This is the first in a series of articles about how Showmax made a radical departure from its video-on-demand roots and took a live streaming platform from scratch to production in less than three months. In particular, we’ll share some of the key issues we struggled with. In this first article, we describe how we had to downgrade our initial plans for full redundancy because things didn’t work out as expected.
Let’s start with some brief background. Showmax started life in mid-2015 as a subscription video on demand (SVOD) service. The reason for the SVOD-only approach was to capitalise on the major shift in viewing habits to binge-watching multiple episodes (and even multiple seasons) in a single sitting. Live streaming was never envisaged as part of the offering.

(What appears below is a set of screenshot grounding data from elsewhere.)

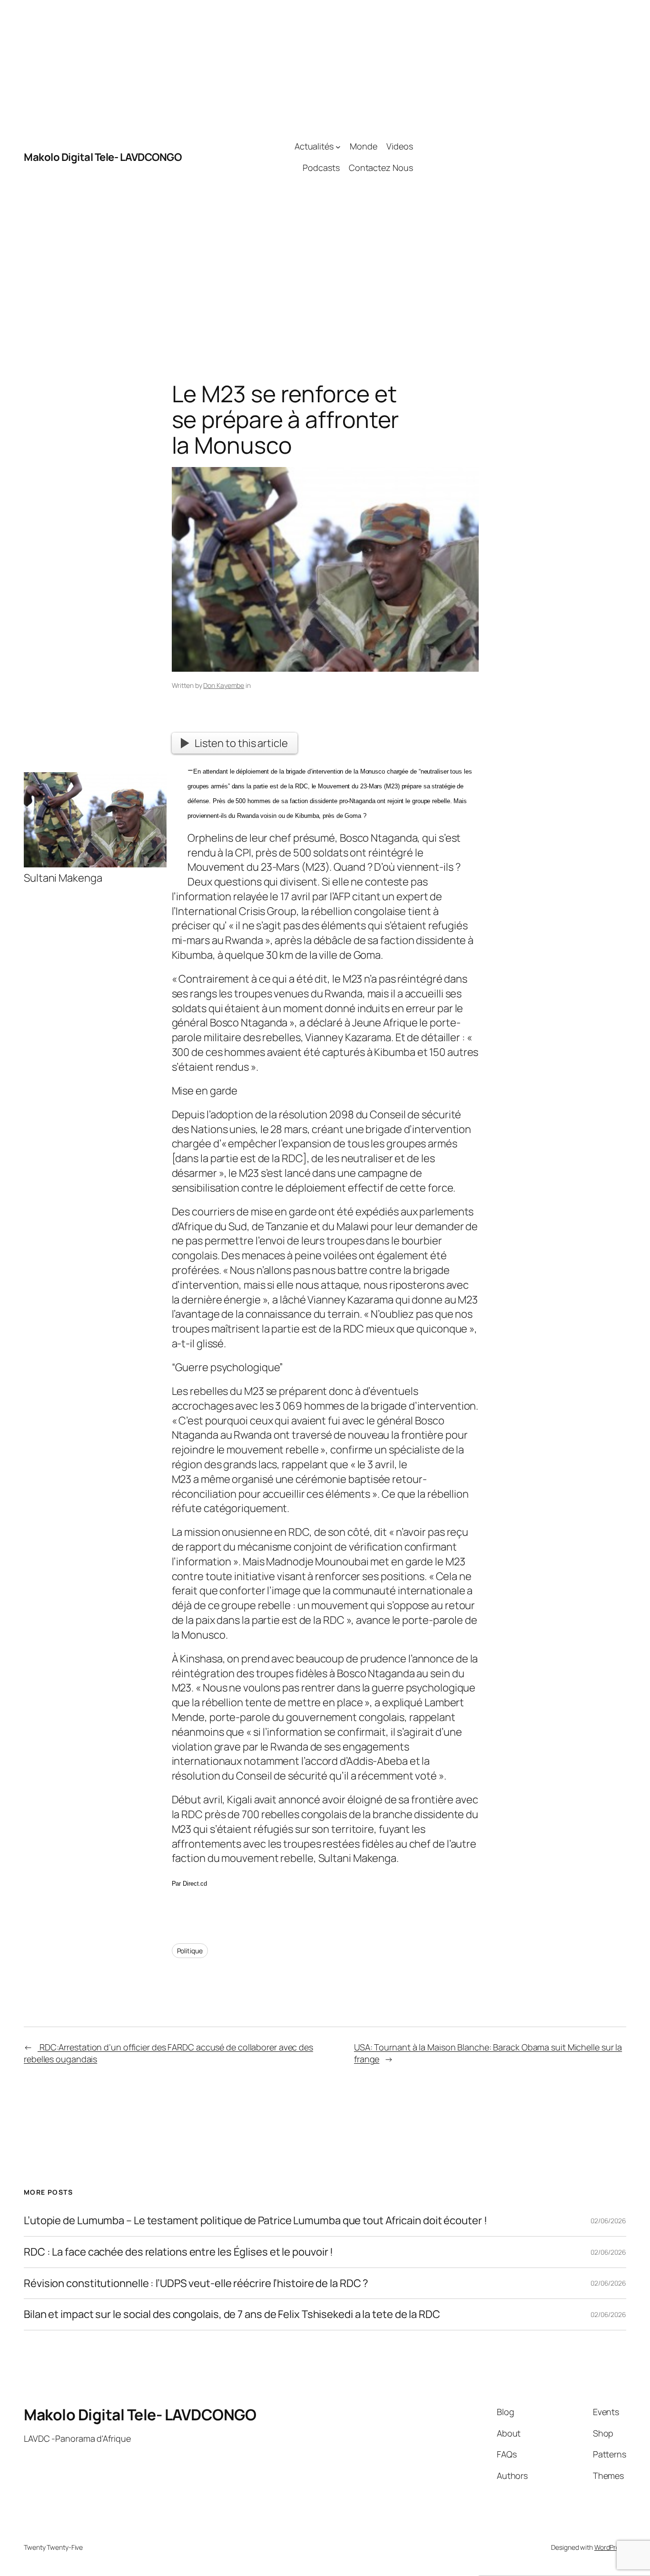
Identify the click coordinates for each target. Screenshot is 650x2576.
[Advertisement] (519, 157)
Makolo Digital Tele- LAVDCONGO (102, 157)
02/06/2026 (608, 2220)
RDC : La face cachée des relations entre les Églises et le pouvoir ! (178, 2252)
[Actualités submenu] (338, 146)
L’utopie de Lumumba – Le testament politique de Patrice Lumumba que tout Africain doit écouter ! (255, 2221)
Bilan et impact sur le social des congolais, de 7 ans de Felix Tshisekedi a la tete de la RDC (232, 2314)
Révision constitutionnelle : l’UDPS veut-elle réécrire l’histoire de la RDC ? (196, 2283)
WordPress (610, 2547)
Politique (190, 1950)
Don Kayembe (223, 685)
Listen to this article (241, 743)
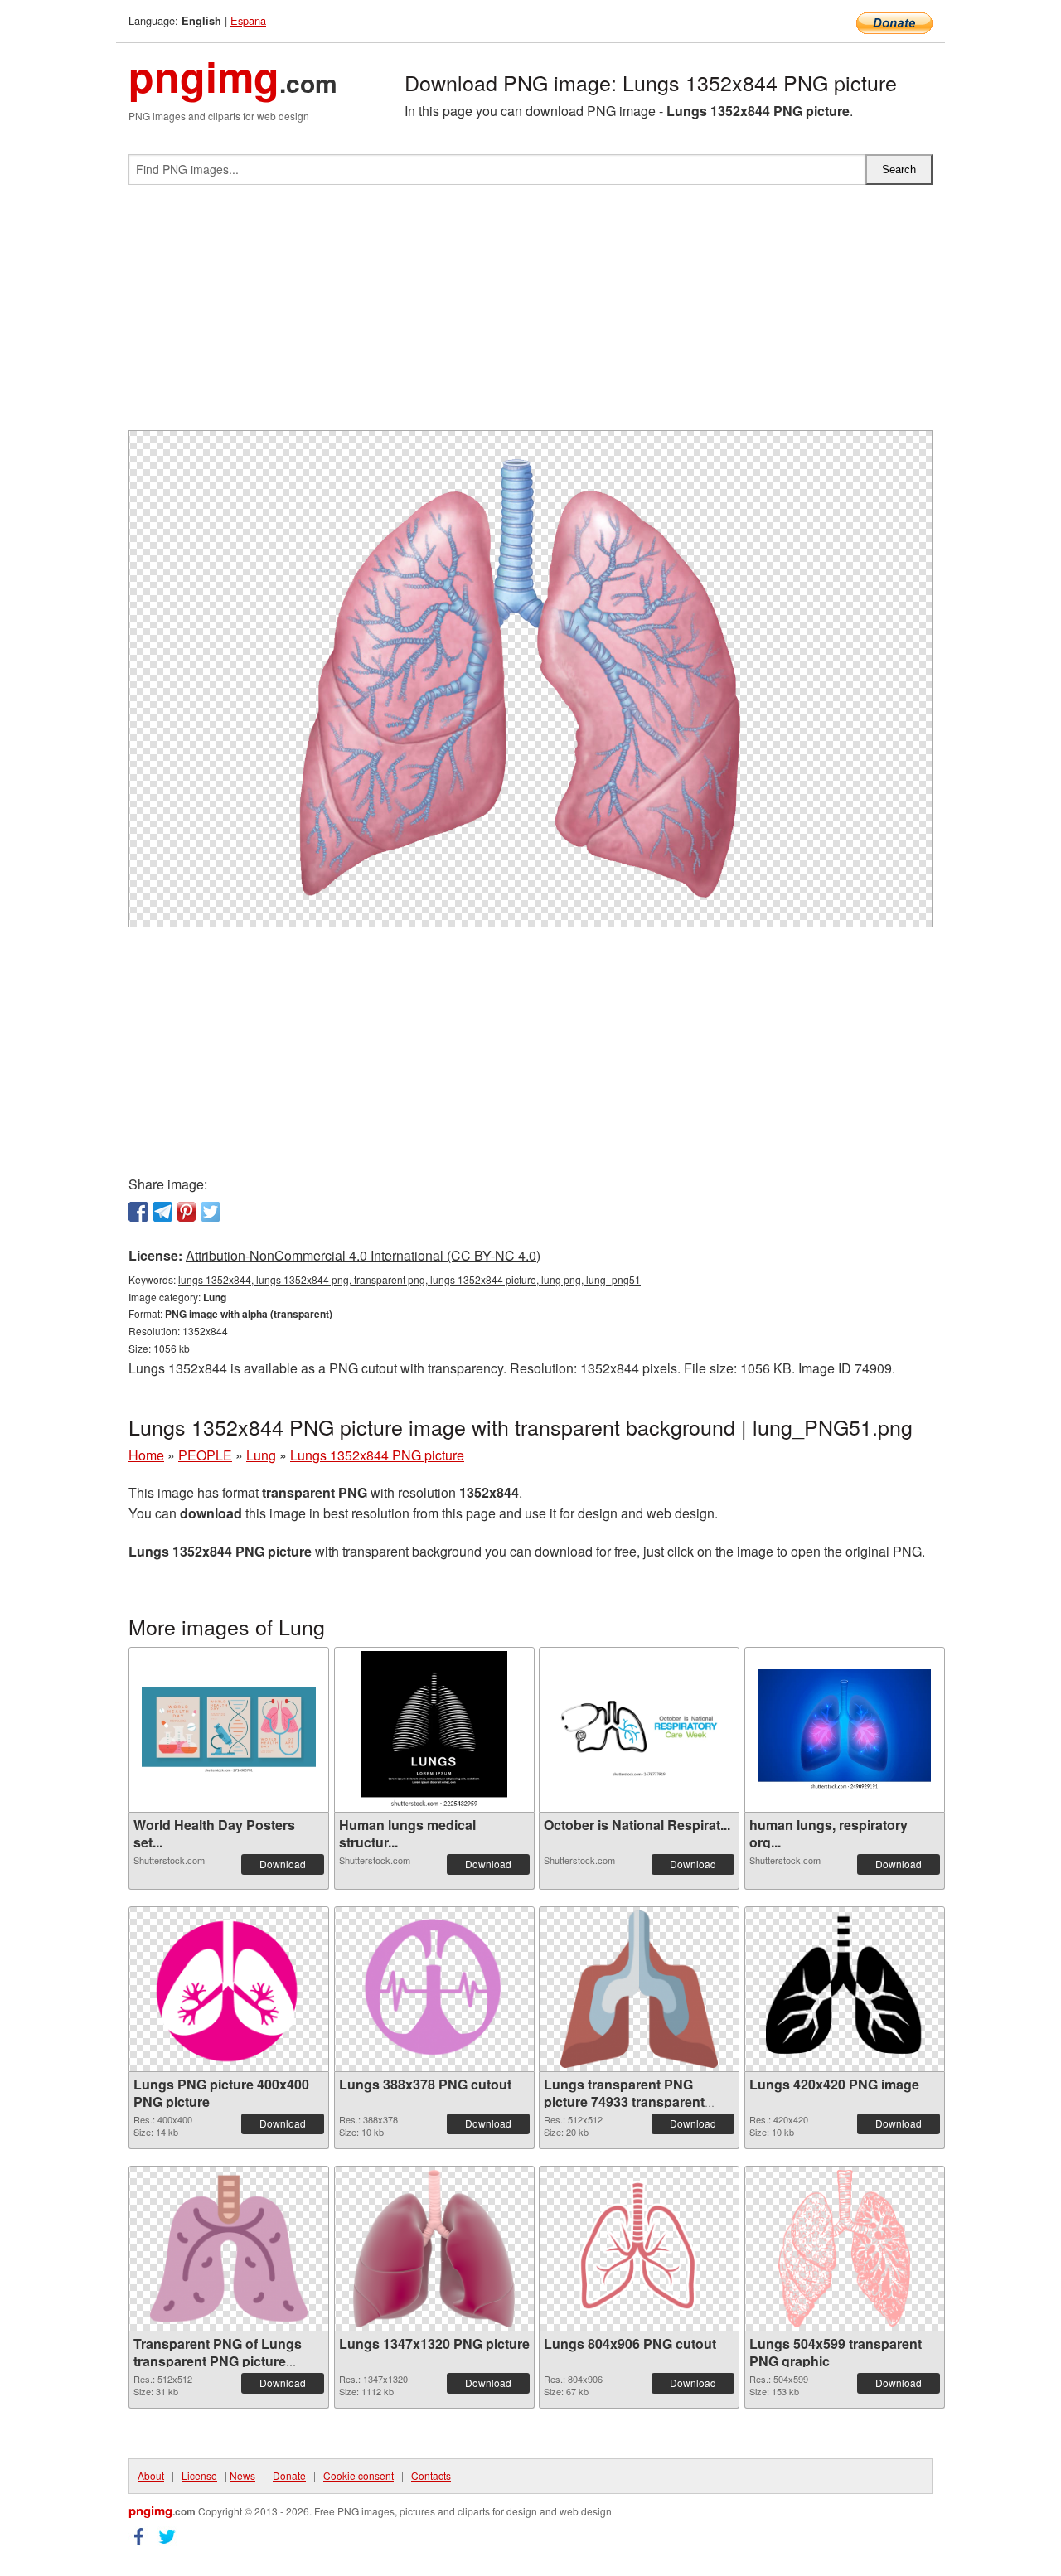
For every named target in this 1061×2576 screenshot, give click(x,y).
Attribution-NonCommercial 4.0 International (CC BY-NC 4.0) (363, 1255)
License (199, 2475)
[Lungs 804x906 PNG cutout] (639, 2248)
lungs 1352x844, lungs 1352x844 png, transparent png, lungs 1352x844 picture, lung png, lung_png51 (409, 1279)
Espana (248, 20)
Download (282, 1864)
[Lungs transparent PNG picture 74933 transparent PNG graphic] (639, 1989)
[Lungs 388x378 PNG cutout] (434, 1989)
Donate (289, 2475)
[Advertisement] (530, 314)
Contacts (431, 2475)
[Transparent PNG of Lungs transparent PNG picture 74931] (229, 2248)
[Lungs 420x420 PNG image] (844, 1989)
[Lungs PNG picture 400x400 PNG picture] (229, 1989)
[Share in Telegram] (162, 1212)
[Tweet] (210, 1212)
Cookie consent (358, 2475)
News (242, 2475)
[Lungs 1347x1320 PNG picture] (434, 2248)
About (151, 2475)
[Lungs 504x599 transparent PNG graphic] (844, 2248)
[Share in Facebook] (138, 1212)
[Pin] (186, 1212)
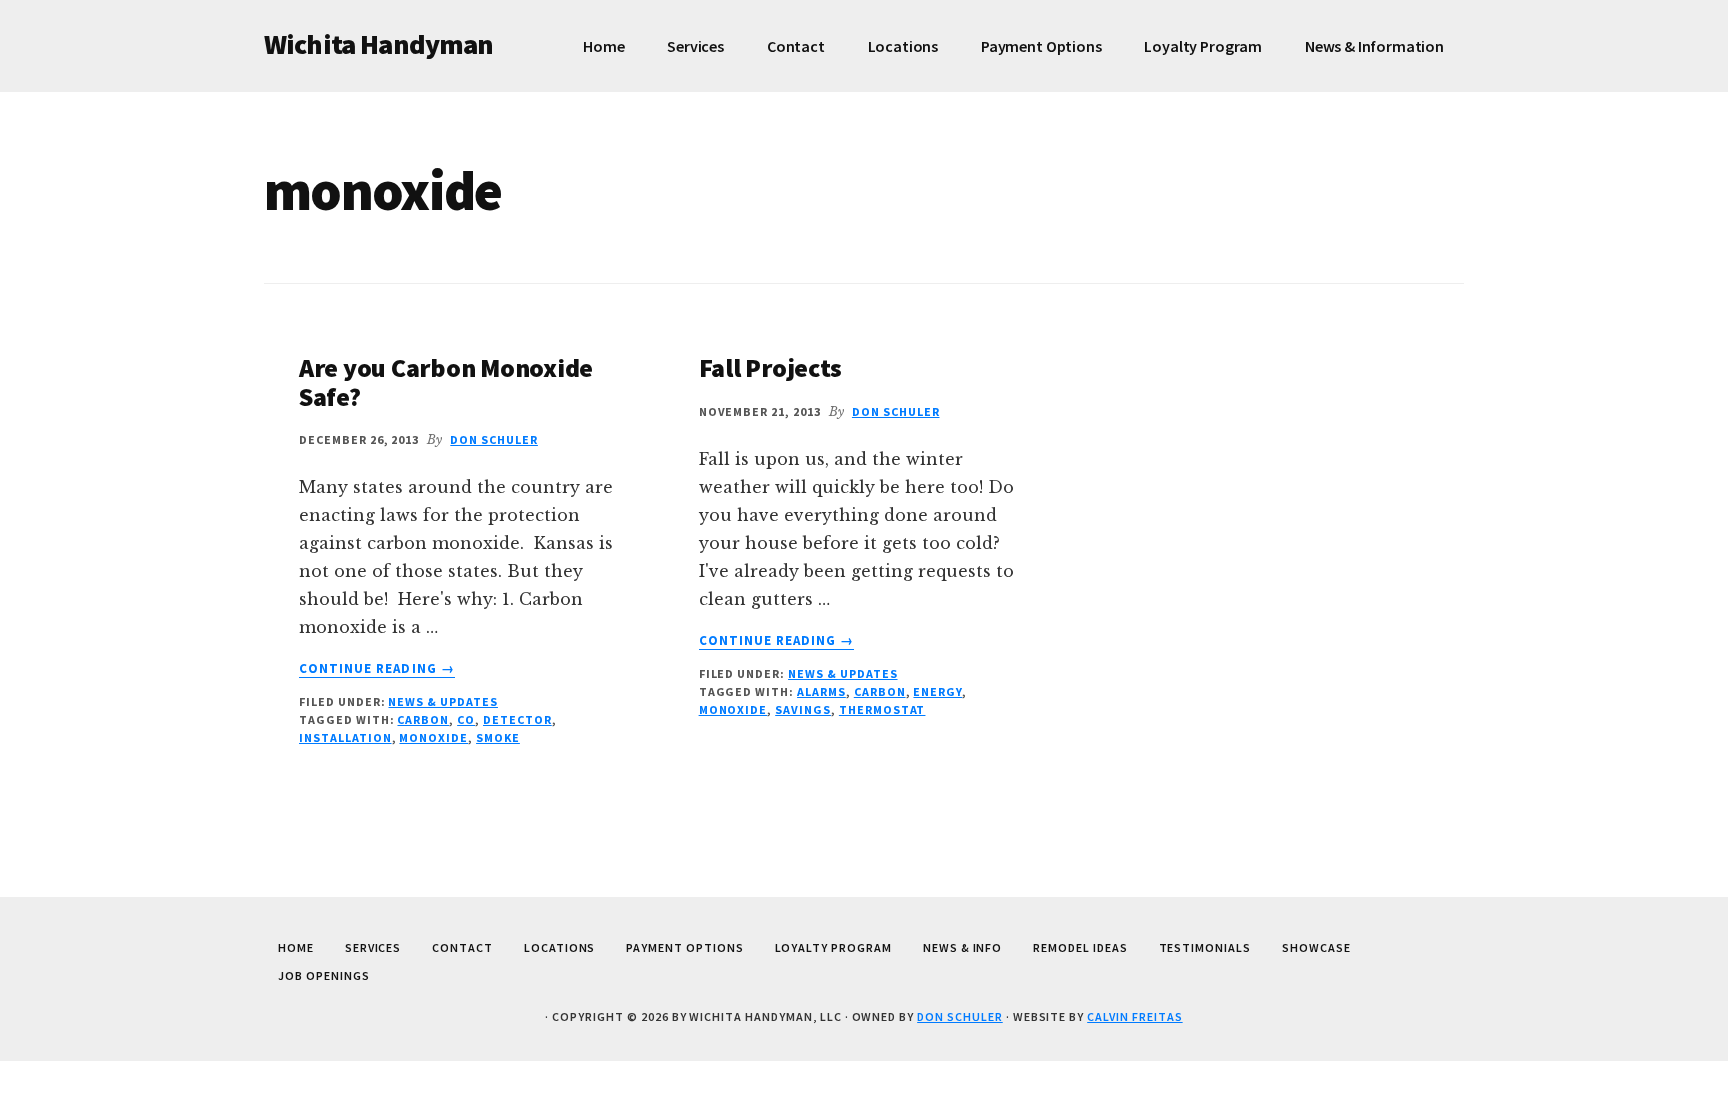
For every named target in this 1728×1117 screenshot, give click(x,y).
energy (937, 691)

Fast-forward to 2017 and our business in Poland achieved much consumer love by offering original Polish content. In fact, this local content was more popular than heavyweight Hollywood shows and a major differentiator for the service. Based on this, the Poland team had the idea to bring a localised version of the world-famous Saturday Night Live to Poland, and after negotiating with owners NBCUniversal SNL Polska was born.
Well, with one slight wrinkle - as the live part of the SNL name suggests, we suddenly had to shift gears from SVOD-only to having live streaming capability. This was a major technical challenge, and one where failure would be played out in real time to the general public. The task ahead was both exhilarating and terrifying.
The initial idea of a fully redundant live streaming setup that we drew on a whiteboard looked promising. It would bolt-on to the existing SVOD architecture that uses FFmpeg for transcoding video to multiple bitrates and Unified Streaming Platform (USP) for streaming the content across any platform and device (including protection, e.g. DRM).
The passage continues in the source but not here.